→ Work to be completed
The lines from the one with "Task: Expand the 进货查询 submenu" through the last line of the material below, copied exactly and free of pictures, make up the whole answer.

→ Information
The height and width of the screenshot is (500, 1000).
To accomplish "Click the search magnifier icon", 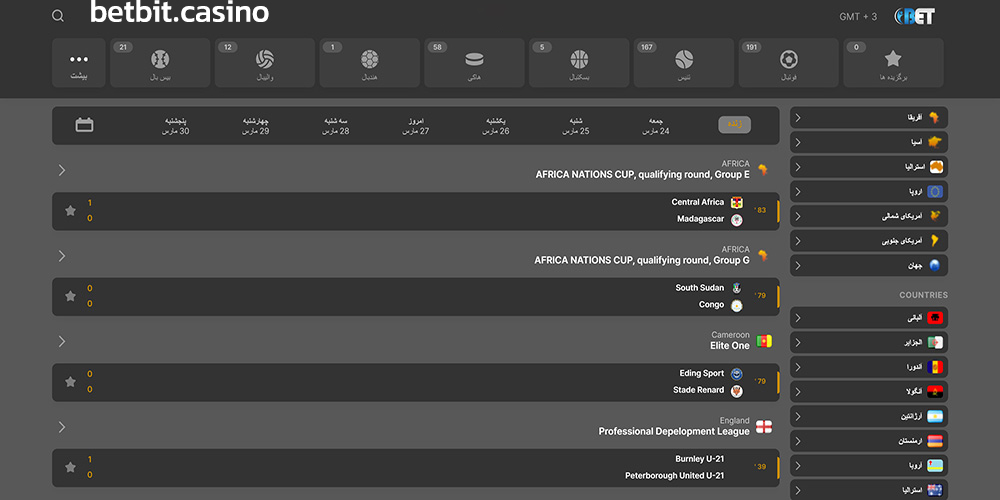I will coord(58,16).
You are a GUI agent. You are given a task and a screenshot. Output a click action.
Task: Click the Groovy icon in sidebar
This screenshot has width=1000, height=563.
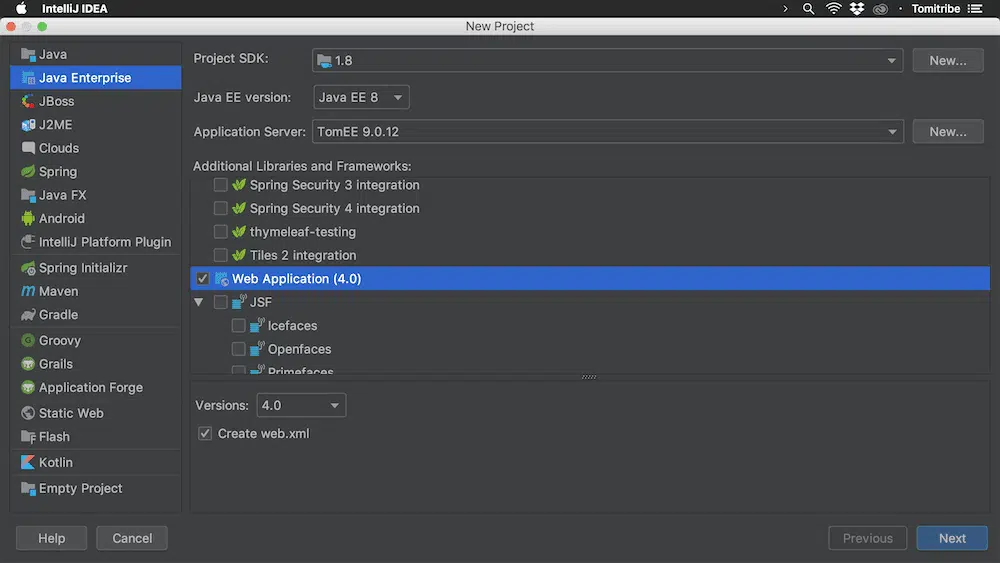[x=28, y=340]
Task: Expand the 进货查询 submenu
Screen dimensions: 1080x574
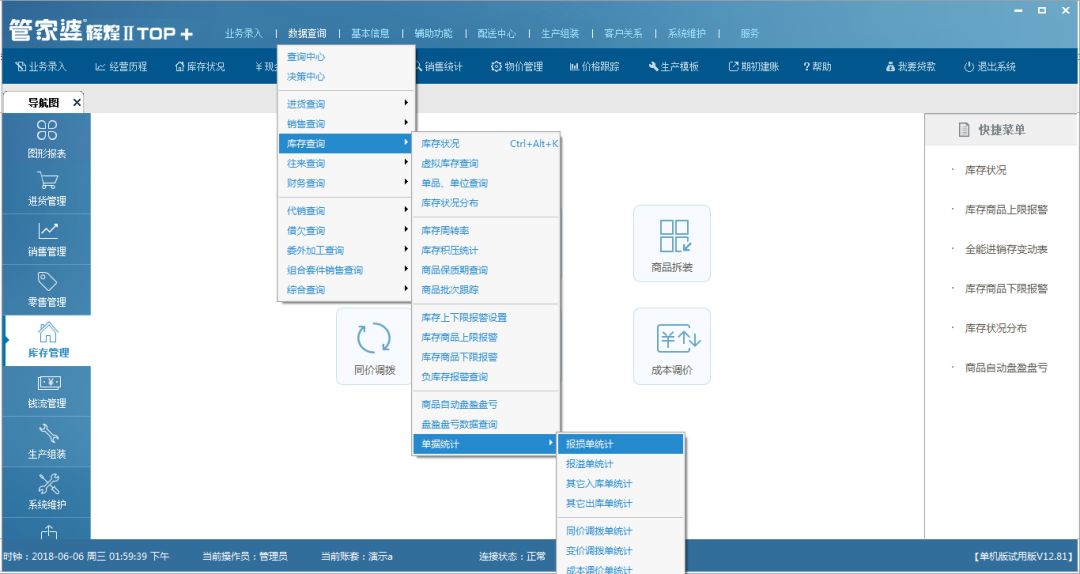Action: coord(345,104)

→ Response
Task: Expand the 进货查询 submenu
Screen dimensions: 1080x574
Action: coord(345,104)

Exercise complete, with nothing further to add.